— Excerpted passage —
━━━━
Acetylcholinesterase release from mammalian erythrocytes by phosphatidylinositol-specific phospholipase C of Bacillus thuringiensis and characterization of the released enzyme.

The mode of acetylcholinesterase release from mammalian erythrocyte membranes by the action of phosphatidylinositol(PI)-specific phospholipase C of Bacillus thuringiensis was studied. As regards intact erythrocytes, a larger amount of acetylcholinesterase was released from sheep or bovine erythrocytes than from horse erythrocytes. From horse erythrocyte ghosts, acetylcholinesterase was more easily released than from intact cells. Bovine erythrocyte acetylcholinesterase released by PI-specific phospholipase C was purified by column chromatography on DEAE-cellulose, affinity gel and Sepharose 6B, to a homogeneous state, as indicated by polyacrylamide gel electrophoresis, with a recovery of 39%. Also, bovine erythrocyte acetylcholinesterase was solubilized by Triton X-100 and partially purified. The properties of these acetylcholinesterase preparations obtained by the action of PI-specific phospholipase C and/or Triton X-100 were studied in detail. On elution from the Sepharose 6B column, Triton X-100-solubilized acetylcholinesterase was eluted at the void volume while the enzyme obtained by further treatment with PI-specific phospholipase C was eluted in the region corresponding to M.W. 250,000. Furthermore, the heat stability of acetylcholinesterase purified after solubilization with PI-specific phospholipase C was higher than that of the Triton X-100-solubilized acetylcholinesterase. The close association and direct interaction of PI with acetylcholinesterase in the erythrocyte membrane was suggested by the above results.
━━━━
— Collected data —
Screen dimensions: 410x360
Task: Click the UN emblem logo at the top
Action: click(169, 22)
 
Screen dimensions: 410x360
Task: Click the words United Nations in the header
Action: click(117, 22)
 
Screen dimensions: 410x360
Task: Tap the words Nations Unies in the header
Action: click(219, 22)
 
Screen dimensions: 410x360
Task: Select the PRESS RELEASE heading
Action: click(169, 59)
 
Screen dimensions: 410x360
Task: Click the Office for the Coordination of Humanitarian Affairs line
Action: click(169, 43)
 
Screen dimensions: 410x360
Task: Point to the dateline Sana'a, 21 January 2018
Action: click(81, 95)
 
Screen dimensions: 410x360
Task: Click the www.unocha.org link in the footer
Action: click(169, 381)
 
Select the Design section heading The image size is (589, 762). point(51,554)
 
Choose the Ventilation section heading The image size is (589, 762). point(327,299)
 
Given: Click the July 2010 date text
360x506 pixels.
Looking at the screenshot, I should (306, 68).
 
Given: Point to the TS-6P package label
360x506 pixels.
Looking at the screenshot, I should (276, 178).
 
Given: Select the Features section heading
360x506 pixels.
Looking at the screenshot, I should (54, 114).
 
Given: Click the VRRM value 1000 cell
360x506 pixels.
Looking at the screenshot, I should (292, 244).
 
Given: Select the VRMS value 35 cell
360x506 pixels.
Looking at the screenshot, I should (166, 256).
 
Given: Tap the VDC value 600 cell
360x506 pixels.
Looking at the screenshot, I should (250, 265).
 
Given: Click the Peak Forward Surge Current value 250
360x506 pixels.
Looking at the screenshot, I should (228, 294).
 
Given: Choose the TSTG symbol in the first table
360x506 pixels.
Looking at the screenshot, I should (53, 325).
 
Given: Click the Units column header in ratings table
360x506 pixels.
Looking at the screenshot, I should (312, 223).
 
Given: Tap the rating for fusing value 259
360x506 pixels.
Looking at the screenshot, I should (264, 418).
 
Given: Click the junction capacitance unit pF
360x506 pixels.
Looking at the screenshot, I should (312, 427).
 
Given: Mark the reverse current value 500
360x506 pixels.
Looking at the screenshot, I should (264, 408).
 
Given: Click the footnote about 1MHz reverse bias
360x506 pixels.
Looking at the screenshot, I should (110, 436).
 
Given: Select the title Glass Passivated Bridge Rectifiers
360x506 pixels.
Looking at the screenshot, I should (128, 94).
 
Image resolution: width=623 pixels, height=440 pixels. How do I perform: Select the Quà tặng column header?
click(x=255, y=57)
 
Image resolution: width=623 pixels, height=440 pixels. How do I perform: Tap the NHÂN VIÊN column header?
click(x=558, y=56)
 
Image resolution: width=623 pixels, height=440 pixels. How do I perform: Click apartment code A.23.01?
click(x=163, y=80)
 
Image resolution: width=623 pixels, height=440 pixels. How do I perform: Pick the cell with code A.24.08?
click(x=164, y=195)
━━━━
— Task description —
In the abstract on acetylcholinesterase release above, retype the passage that begins at the words "Acetylcholinesterase release from mammalian erythrocytes" and stops after "the released enzyme.".

— Answer box —
Acetylcholinesterase release from mammalian erythrocytes by phosphatidylinositol-specific phospholipase C of Bacillus thuringiensis and characterization of the released enzyme.